### What is expected:
Rewrite the listing below, swapping every "number badge" for "count badge" and leaving all other text unchanged.

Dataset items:
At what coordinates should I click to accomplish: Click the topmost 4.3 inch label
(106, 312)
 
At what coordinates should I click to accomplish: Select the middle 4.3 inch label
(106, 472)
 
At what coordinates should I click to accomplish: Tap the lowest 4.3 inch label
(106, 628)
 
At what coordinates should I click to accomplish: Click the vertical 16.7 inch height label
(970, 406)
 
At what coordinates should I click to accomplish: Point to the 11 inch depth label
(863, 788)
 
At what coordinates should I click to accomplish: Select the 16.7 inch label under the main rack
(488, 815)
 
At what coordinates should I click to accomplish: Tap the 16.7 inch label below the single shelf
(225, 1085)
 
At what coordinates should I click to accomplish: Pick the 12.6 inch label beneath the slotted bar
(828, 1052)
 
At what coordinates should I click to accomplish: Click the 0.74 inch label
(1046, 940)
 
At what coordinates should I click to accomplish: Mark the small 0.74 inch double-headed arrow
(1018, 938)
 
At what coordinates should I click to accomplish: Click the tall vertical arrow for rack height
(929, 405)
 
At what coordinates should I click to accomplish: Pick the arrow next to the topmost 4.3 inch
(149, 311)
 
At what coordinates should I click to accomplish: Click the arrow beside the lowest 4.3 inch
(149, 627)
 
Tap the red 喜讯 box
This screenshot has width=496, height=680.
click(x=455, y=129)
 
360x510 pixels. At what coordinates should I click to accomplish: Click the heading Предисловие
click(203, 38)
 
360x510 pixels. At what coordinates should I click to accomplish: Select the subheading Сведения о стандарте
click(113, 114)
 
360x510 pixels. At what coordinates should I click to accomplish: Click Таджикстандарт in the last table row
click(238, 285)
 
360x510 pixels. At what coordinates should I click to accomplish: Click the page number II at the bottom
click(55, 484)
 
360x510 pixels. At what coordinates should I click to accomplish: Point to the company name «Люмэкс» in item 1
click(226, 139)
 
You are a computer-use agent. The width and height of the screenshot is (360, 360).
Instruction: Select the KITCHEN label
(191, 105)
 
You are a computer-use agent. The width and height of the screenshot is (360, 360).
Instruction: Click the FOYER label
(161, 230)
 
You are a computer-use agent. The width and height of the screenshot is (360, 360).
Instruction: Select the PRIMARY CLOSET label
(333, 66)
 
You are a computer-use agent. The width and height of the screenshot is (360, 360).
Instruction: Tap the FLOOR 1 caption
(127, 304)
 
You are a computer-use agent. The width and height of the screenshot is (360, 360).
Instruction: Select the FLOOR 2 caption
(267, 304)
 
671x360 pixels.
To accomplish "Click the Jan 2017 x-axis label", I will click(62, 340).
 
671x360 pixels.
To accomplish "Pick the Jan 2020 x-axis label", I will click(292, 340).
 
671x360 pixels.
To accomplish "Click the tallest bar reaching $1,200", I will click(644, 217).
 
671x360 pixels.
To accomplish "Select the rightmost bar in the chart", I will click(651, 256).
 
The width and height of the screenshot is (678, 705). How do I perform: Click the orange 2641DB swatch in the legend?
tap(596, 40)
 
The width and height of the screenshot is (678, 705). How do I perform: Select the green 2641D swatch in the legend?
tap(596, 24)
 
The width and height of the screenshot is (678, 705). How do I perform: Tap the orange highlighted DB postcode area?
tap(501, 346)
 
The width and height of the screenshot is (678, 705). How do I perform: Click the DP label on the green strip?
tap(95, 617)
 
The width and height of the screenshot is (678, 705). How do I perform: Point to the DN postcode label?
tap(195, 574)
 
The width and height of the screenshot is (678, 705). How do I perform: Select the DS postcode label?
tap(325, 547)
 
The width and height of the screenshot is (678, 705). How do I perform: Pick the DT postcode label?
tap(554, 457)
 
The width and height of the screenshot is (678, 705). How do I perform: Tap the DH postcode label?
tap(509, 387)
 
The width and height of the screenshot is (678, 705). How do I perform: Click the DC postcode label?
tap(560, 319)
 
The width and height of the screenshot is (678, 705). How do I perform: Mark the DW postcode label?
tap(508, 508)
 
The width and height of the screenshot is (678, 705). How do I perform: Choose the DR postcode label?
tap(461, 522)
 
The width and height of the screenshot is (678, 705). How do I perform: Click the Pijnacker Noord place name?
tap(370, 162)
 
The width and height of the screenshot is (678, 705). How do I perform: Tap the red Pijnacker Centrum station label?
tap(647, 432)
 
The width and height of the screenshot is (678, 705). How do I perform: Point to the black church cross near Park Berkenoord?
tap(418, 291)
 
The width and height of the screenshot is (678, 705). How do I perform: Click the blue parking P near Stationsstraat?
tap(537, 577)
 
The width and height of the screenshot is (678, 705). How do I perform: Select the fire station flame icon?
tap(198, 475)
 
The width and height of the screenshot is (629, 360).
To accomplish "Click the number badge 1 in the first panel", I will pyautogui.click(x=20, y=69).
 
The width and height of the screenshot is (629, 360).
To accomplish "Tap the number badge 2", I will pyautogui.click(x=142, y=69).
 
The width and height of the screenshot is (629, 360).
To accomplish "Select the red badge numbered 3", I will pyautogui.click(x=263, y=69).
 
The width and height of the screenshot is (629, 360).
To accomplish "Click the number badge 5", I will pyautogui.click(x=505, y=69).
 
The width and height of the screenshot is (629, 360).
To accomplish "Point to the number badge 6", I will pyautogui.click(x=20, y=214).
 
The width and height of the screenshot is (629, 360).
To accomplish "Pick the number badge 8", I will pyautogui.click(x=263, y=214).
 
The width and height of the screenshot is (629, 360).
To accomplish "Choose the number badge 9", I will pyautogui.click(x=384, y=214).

### Answer to this problem:
At what coordinates should I click to accomplish: Click the topmost 4.3 inch label
(106, 312)
 
At what coordinates should I click to accomplish: Select the middle 4.3 inch label
(106, 472)
 
At what coordinates should I click to accomplish: Tap the lowest 4.3 inch label
(106, 628)
 
At what coordinates should I click to accomplish: Click the vertical 16.7 inch height label
(970, 406)
 
At what coordinates should I click to accomplish: Point to the 11 inch depth label
(863, 788)
 
At what coordinates should I click to accomplish: Select the 16.7 inch label under the main rack
(488, 815)
 
At what coordinates should I click to accomplish: Tap the 16.7 inch label below the single shelf
(225, 1085)
 
At what coordinates should I click to accomplish: Pick the 12.6 inch label beneath the slotted bar
(828, 1052)
 
At what coordinates should I click to accomplish: Click the 0.74 inch label
(1046, 940)
 
At what coordinates should I click to accomplish: Mark the small 0.74 inch double-headed arrow
(1018, 938)
 
At what coordinates should I click to accomplish: Click the tall vertical arrow for rack height
(929, 405)
 
At what coordinates should I click to accomplish: Pick the arrow next to the topmost 4.3 inch
(149, 311)
 
At what coordinates should I click to accomplish: Click the arrow beside the lowest 4.3 inch
(149, 627)
 
Tap the red 喜讯 box
This screenshot has width=496, height=680.
click(x=455, y=129)
 
360x510 pixels. At what coordinates should I click to accomplish: Click the heading Предисловие
click(203, 38)
 
360x510 pixels. At what coordinates should I click to accomplish: Select the subheading Сведения о стандарте
click(113, 114)
 
360x510 pixels. At what coordinates should I click to accomplish: Click Таджикстандарт in the last table row
click(238, 285)
 
360x510 pixels. At what coordinates should I click to accomplish: Click the page number II at the bottom
click(55, 484)
 
360x510 pixels. At what coordinates should I click to accomplish: Point to the company name «Люмэкс» in item 1
click(226, 139)
 
You are a computer-use agent. The width and height of the screenshot is (360, 360).
Instruction: Select the KITCHEN label
(191, 105)
 
You are a computer-use agent. The width and height of the screenshot is (360, 360).
Instruction: Click the FOYER label
(161, 230)
 
You are a computer-use agent. The width and height of the screenshot is (360, 360).
Instruction: Select the PRIMARY CLOSET label
(333, 66)
 
You are a computer-use agent. The width and height of the screenshot is (360, 360).
Instruction: Tap the FLOOR 1 caption
(127, 304)
 
You are a computer-use agent. The width and height of the screenshot is (360, 360).
Instruction: Select the FLOOR 2 caption
(267, 304)
 
671x360 pixels.
To accomplish "Click the Jan 2017 x-axis label", I will click(62, 340).
 
671x360 pixels.
To accomplish "Pick the Jan 2020 x-axis label", I will click(292, 340).
 
671x360 pixels.
To accomplish "Click the tallest bar reaching $1,200", I will click(644, 217).
 
671x360 pixels.
To accomplish "Select the rightmost bar in the chart", I will click(651, 256).
 
The width and height of the screenshot is (678, 705). How do I perform: Click the orange 2641DB swatch in the legend?
tap(596, 40)
 
The width and height of the screenshot is (678, 705). How do I perform: Select the green 2641D swatch in the legend?
tap(596, 24)
 
The width and height of the screenshot is (678, 705). How do I perform: Tap the orange highlighted DB postcode area?
tap(501, 346)
 
The width and height of the screenshot is (678, 705). How do I perform: Click the DP label on the green strip?
tap(95, 617)
 
The width and height of the screenshot is (678, 705). How do I perform: Point to the DN postcode label?
tap(195, 574)
 
The width and height of the screenshot is (678, 705). How do I perform: Select the DS postcode label?
tap(325, 547)
 
The width and height of the screenshot is (678, 705). How do I perform: Pick the DT postcode label?
tap(554, 457)
 
The width and height of the screenshot is (678, 705). How do I perform: Tap the DH postcode label?
tap(509, 387)
 
The width and height of the screenshot is (678, 705). How do I perform: Click the DC postcode label?
tap(560, 319)
 
The width and height of the screenshot is (678, 705). How do I perform: Mark the DW postcode label?
tap(508, 508)
 
The width and height of the screenshot is (678, 705). How do I perform: Choose the DR postcode label?
tap(461, 522)
 
The width and height of the screenshot is (678, 705). How do I perform: Click the Pijnacker Noord place name?
tap(370, 162)
 
The width and height of the screenshot is (678, 705). How do I perform: Tap the red Pijnacker Centrum station label?
tap(647, 432)
 
The width and height of the screenshot is (678, 705). How do I perform: Point to the black church cross near Park Berkenoord?
tap(418, 291)
 
The width and height of the screenshot is (678, 705). How do I perform: Click the blue parking P near Stationsstraat?
tap(537, 577)
 
The width and height of the screenshot is (678, 705). How do I perform: Select the fire station flame icon?
tap(198, 475)
 
The width and height of the screenshot is (629, 360).
To accomplish "Click the count badge 1 in the first panel", I will pyautogui.click(x=20, y=69).
 
The width and height of the screenshot is (629, 360).
To accomplish "Tap the count badge 2", I will pyautogui.click(x=142, y=69).
 
The width and height of the screenshot is (629, 360).
To accomplish "Select the red badge numbered 3", I will pyautogui.click(x=263, y=69).
 
The width and height of the screenshot is (629, 360).
To accomplish "Click the count badge 5", I will pyautogui.click(x=505, y=69).
 
The width and height of the screenshot is (629, 360).
To accomplish "Point to the count badge 6", I will pyautogui.click(x=20, y=214).
 
The width and height of the screenshot is (629, 360).
To accomplish "Pick the count badge 8", I will pyautogui.click(x=263, y=214).
 
The width and height of the screenshot is (629, 360).
To accomplish "Choose the count badge 9", I will pyautogui.click(x=384, y=214).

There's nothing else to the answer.